Grande distribuzione: (FEDERDISTRIBUZIONE, Federazione Associazioni Imprese Distribuzione)
Le famiglie hanno voluto mantenere vive le tradizioni legate al particolare periodo, aiutate in questo dalle forti politiche promozionali pianificate dalle aziende, quest’anno ancora più
presenti rispetto agli anni passati. I consumatori hanno privilegiato i prodotti di gastronomia, quelli regionali e in generale il prodotto “made in Italy”. Non sono mancati anche gli acquisti
dei prodotti da regalo in tutti gli altri settori: bene l’elettronica, trainata dalle vendite dei televisori di ultima generazione anche grazie all’introduzione del digitale terrestre, ma si
sono dimostrati vivaci anche gli acquisti dei prodotti per l’arredamento della casa, degli articoli sportivi, della profumeria e del bricolage. Dinamiche le vendite di abbigliamento anche se,
come di consueto, c’è grande attesa per i saldi, che anche quest’anno si presentano come una grande occasione per acquisti convenienti e di qualità.

Dettaglio alimentare: (FIDA, Federazione Italiana Dettaglianti dell’Alimentazione)
I consumi per i negozi tradizionali hanno sostanzialmente tenuto, registrando un timido incremento che si attesta attorno al 0,5%.
Sono calati sensibilmente i pacchi aziendali, ma in compenso il trend del regalo utile con prodotti tipici di qualità è in costante aumento. Positivi anche i dati delle vendite
per il cenone della Vigilia e di Capodanno, segno che anche quest’anno in tanti hanno preferito consumarli a casa.

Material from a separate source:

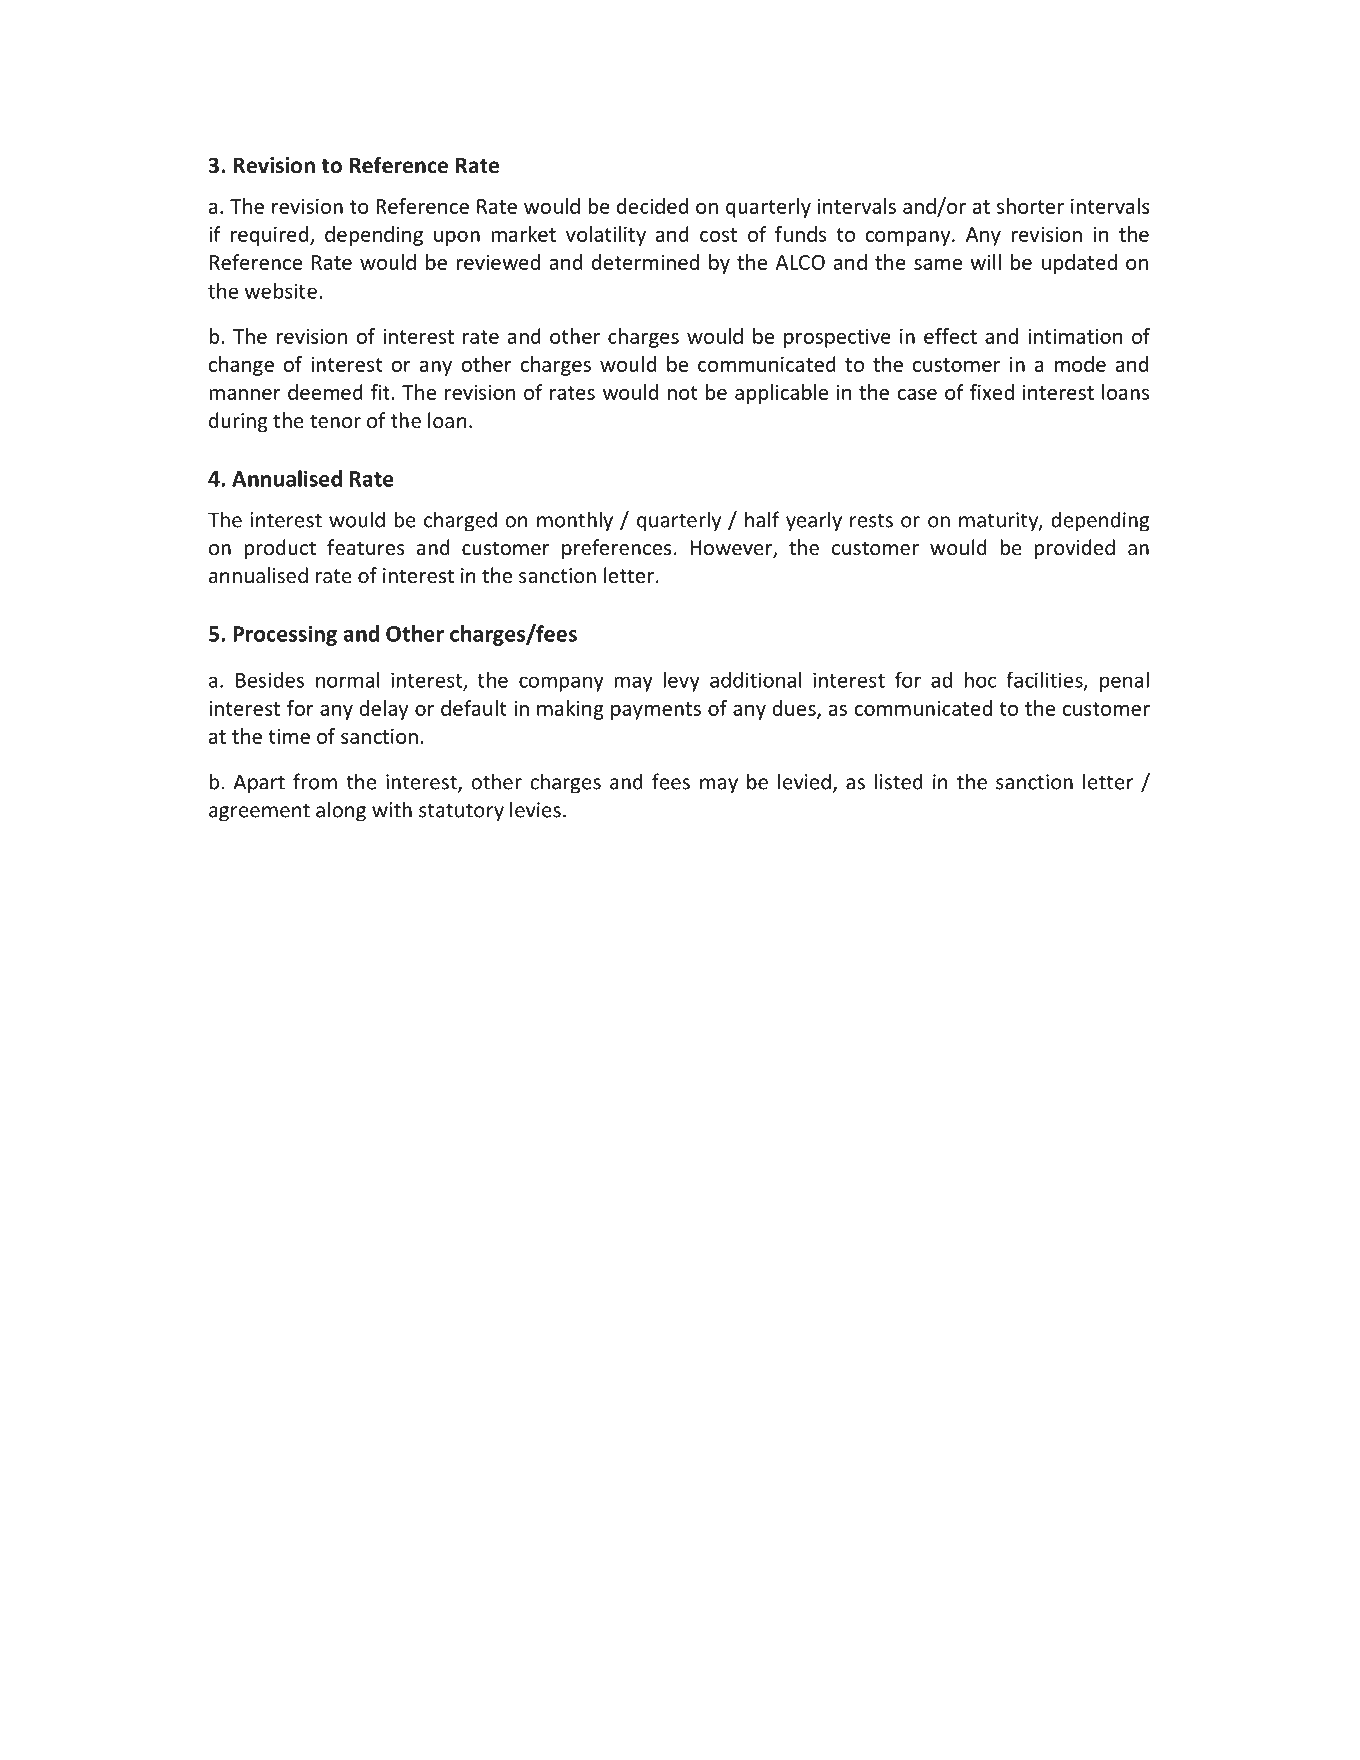 Image resolution: width=1360 pixels, height=1760 pixels. What do you see at coordinates (1074, 549) in the screenshot?
I see `provided` at bounding box center [1074, 549].
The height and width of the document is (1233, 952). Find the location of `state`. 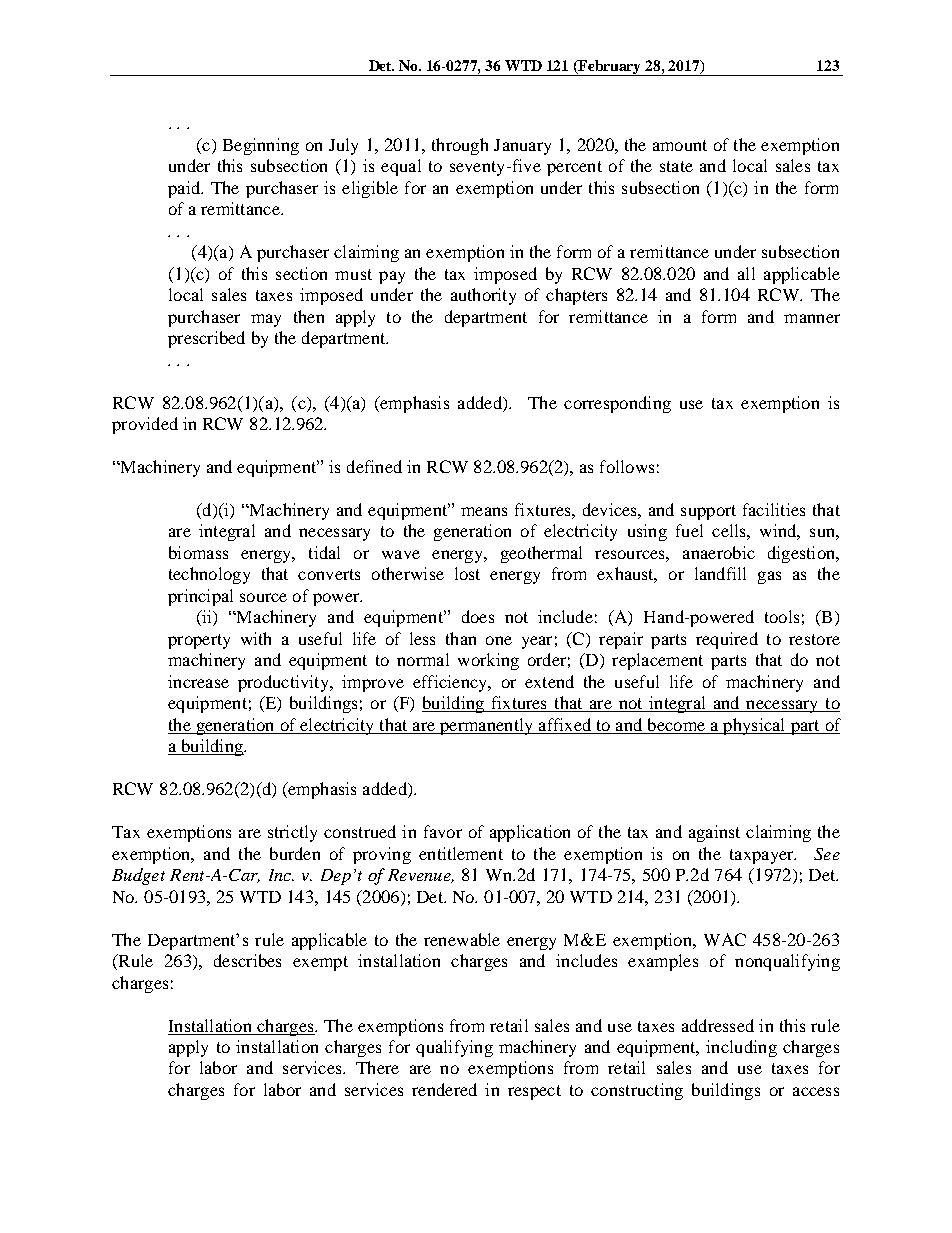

Mercati: (FIVA, Federazione Italiana Venditori su Aree Pubbliche)
Mercatini sempre affollati, leggero incremento delle vendite nel suo complesso non superiori all’1%, ma segnali contrastanti fra i diversi settori merceologici.

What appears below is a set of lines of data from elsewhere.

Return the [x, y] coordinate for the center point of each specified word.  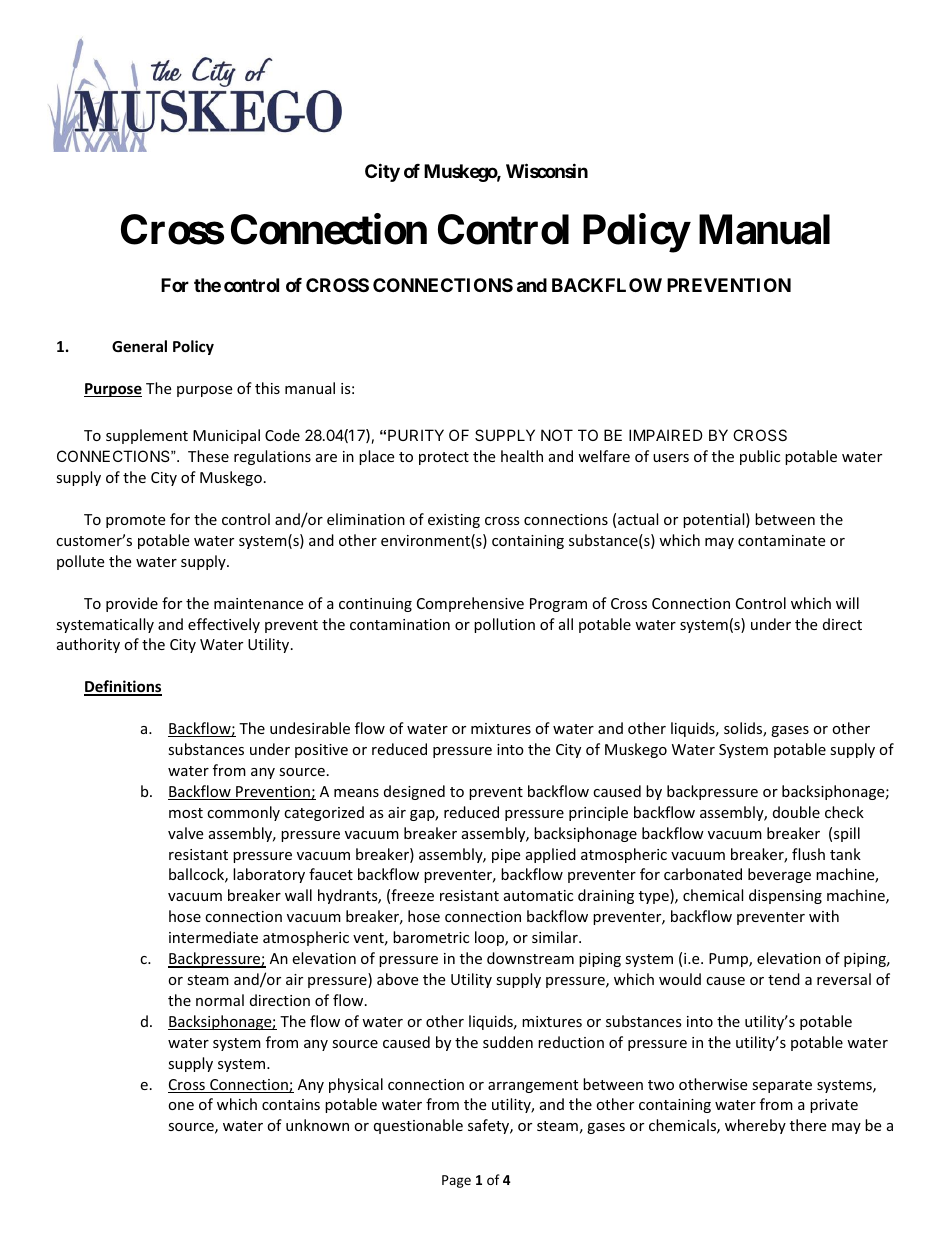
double [796, 812]
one [181, 1106]
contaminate [781, 540]
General [139, 346]
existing [454, 521]
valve [185, 833]
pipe [506, 856]
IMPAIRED [666, 435]
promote [135, 521]
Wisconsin [547, 170]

Nel dettaglio non bene l’abbigliamento e le calzature, positive le vendite dei prodotti tessili per la casa, degli articoli prettamente natalizi e dei casalinghi e/o articoli da regalo, molto
bene la piccola oggettistica e la bigiotteria.
Si è speso meno nel Mezzogiorno e nelle aree insulari, meglio al centro-nord.

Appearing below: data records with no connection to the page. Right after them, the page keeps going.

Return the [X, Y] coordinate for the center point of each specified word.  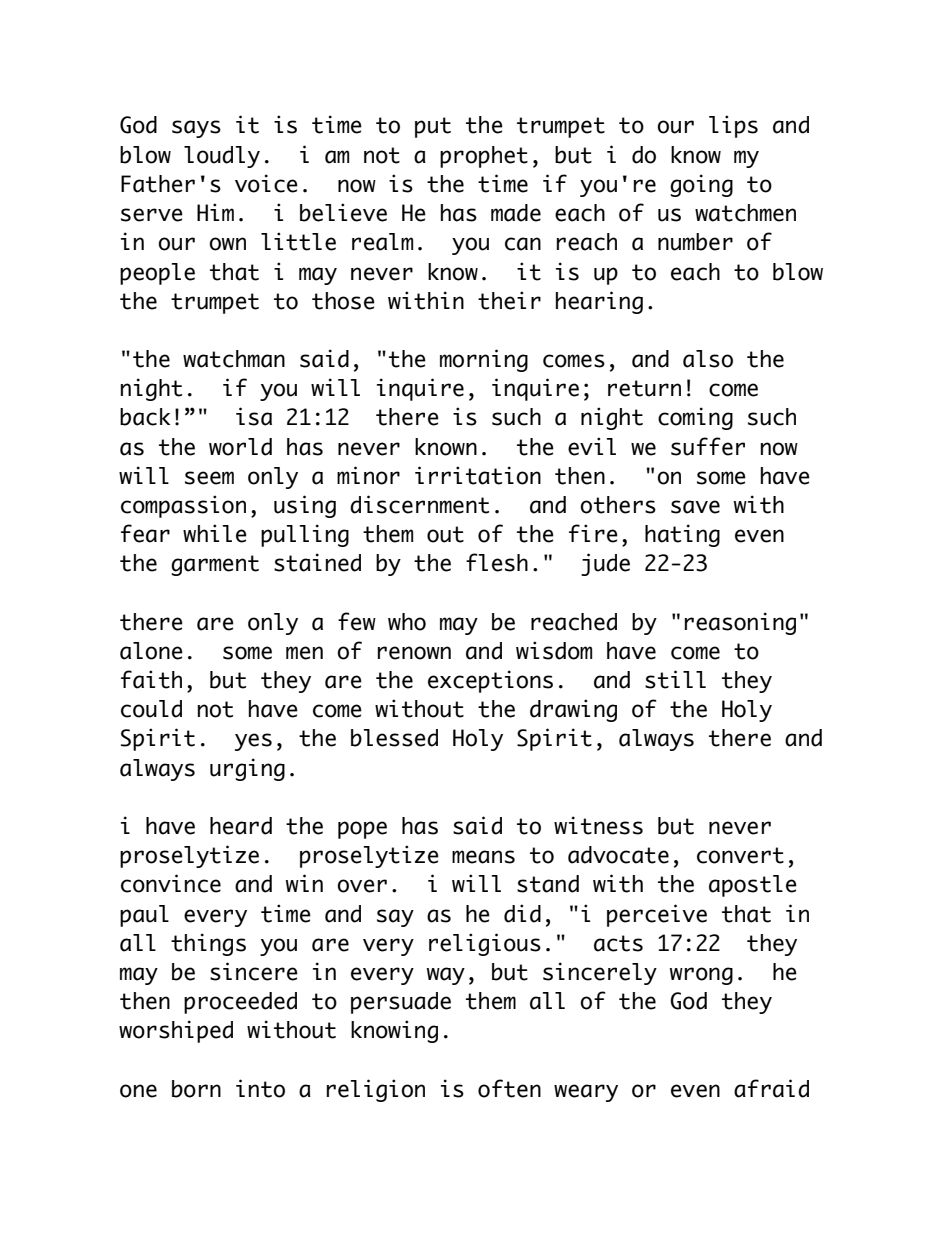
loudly [222, 157]
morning [484, 360]
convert [740, 855]
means [483, 857]
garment [215, 565]
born [196, 1089]
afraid [771, 1088]
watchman [234, 359]
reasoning [740, 623]
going [701, 185]
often [509, 1088]
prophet [484, 157]
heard [241, 826]
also [708, 359]
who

Librerie:(ALI, Associazione Librai Italiani)
Le vendite di libri nel 2009 hanno fatto registrare un leggero calo rispetto a quelle dell’anno precedente ma il mercato ha parzialmente recuperato i volumi abituali nel periodo natalizio,
confermando l’abitudine degli italiani a considerare il libro tra i regali preferiti perché sempre gradito, utile ed economico.